結果、骨折といった怪我をさせてしまえば、訪問介護の本来の目的であるQOL(生活の質)を保てない状態になりかねません。
このように、何らかのリスクのある利用者さんを1人で対応しきれない場合には、2人体制での介護となります。
事例4.身体1生活1で初回なら加算
訪問介護には「初回加算」といって、新規でケアプランを作成して、訪問介護サービスの提供を行った場合を評価するものがあります。
初回加算の単位数は、200です。
訪問介護の初回加算は、利用者が過去2ヶ月間に訪問介護サービスの提供を受けておらず、以下の2つの要件を満たす場合に算定します。
- 新規にケアプランの作成を行うこと
- 初回の訪問介護を行った月にサービス提供責任者がサービス提供を行う、もしくは訪問介護職員と同行した場合
これらの条件を満たすと、初回加算としてみなされ、追加でその月に200単位加算されます。
事例5.内容に関係なく時間帯による割増
サービス内容ではなく、時間帯によって割増になる場合もあります。
時間帯は、「夜間、深夜、早朝」の3つです。
それぞれの時間帯や単位数は、以下のとおりです。
種類 | 時間帯 | 単位数 |
---|---|---|
夜間 | 18:00〜22:00まで | 所定単位数の25% |
深夜 | 22:00〜翌6:00まで | 所定単位数の50% |
早朝 | 6:00〜8:00まで | 所定単位数の25% |
単位数は割増になってしまいますが、夜中に家を空けなければいけないといった特別な理由があるときには、活用してみてください。
4.訪問介護で「できないこと」一覧
訪問介護には「できないこと」があります。
以下で一覧にしていますので、参考にしてください。
できないこと | 具体例 |
---|---|
生活に差し支えないもの | ・草むしり ・窓拭きや大掃除 ・ペットの世話 ・家具の移動など |
医療行為にあたるもの | ・重度の歯周病の口腔ケア ・インスリンの注射 ・経管栄養(自分の口から栄養を取れなくなった人に対して、栄養剤を胃まで送る方法) ・床ずれの処置など |
利用者本人以外に対するお世話 | ・子どもの世話 ・家族の食事を作る ・家族の部屋の掃除をする など |
生活に差し支えないものや本人以外の世話は、保険外サービスを利用すれば支援を行ってもらえるケースがあります。

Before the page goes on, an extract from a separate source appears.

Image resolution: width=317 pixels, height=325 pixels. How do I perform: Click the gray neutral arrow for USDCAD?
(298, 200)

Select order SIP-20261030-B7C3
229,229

どうしても依頼したい場合は、保険外サービスを活用しましょう。
▼関連記事はこちらから。
>>訪問介護ヘルパーに頼めることって?できること・できないことを紹介
>>【介護保険外】訪問ヘルパーの自費サービスとは?料金や内容を徹底解説!
訪問介護の身体介護・生活援助でよくあるQ&A
では最後に、訪問介護の身体介護・生活援助で以下のよくある質問を3つ回答していきます。
- 訪問介護で特別な料理は身体介護になる?
- 訪問介護で身体介護の見守りはどう加算される?
- 訪問介護で身体介護に回数制限はある?
訪問介護についてひととおり理解できたかと思いますが、細かな部分は疑問に感じている人も多いのではないでしょうか。

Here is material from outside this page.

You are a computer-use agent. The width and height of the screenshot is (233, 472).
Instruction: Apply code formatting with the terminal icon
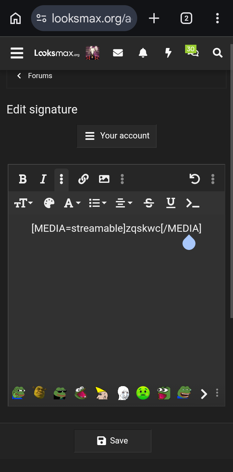(x=193, y=203)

以下の回答を参考にして、サービスの利用を検討しましょう。
Q1.訪問介護で特別な調理は身体介護になる?
A.特別な調理は、身体介護になります。
特別な調理とは、流動食や糖尿病食、腎臓病食など、専門知識が必要な調理方法です。
一般的な調理であれば、生活援助に含まれます。
Q2.訪問介護で身体介護の見守りはどう加算される?
A.単なる見守りや声かけのみでは、身体介護に算定されません。
身体介護として加算される見守り的援助は、以下のとおりです。
- 利用者と一緒に手助けをしながら調理を行い、安全確認の声かけや疲れを見る
- 洗濯を干したり畳んだりしながら自立支援をサポートするとともに、転倒予防の見守りや声かけを行う
- 入浴や更衣などの見守りで、必要な介助や声かけ、気分の確認をする
参考:介護報酬に係るQ&A
このように、掃除や洗濯、調理などの生活援助に関する介助であっても、身体介護として算定されます。
Q3.訪問介護で身体介護に回数制限はある?
A.身体介護には回数制限がありません。
ただし、要介護認定の生活援助の場合は、以下のような回数制限を設けています。
要介護度 | 回数(月) |
要介護1 | 27回 |
要介護2 | 34回 |
要介護3 | 43回 |
要介護4 | 38回 |
要介護5 | 31回 |
介護度によって回数が異なるので生活援助を依頼する際には、回数制限を考えながら依頼しましょう。
▼訪問介護の時間に関する記事はこちらから。
>>介護ヘルパーはサービスに時間制限がある!保険制度やプランの設定方法を理解しよう
まとめ:訪問介護は身体介護と生活援助の違いを知って依頼すべき!
訪問介護の身体介護と生活援助について、詳しく解説してきました。
それぞれのサービスには、所要時間と単位数が決まっており、それに応じて自己負担額も変わります。
また、2人体制での介護や、夜中や朝方などの時間外サービス、初回加算など、特別な事例もあります。
訪問介護サービスの利用を考えているのであれば、ぜひこの記事を参考にしてください。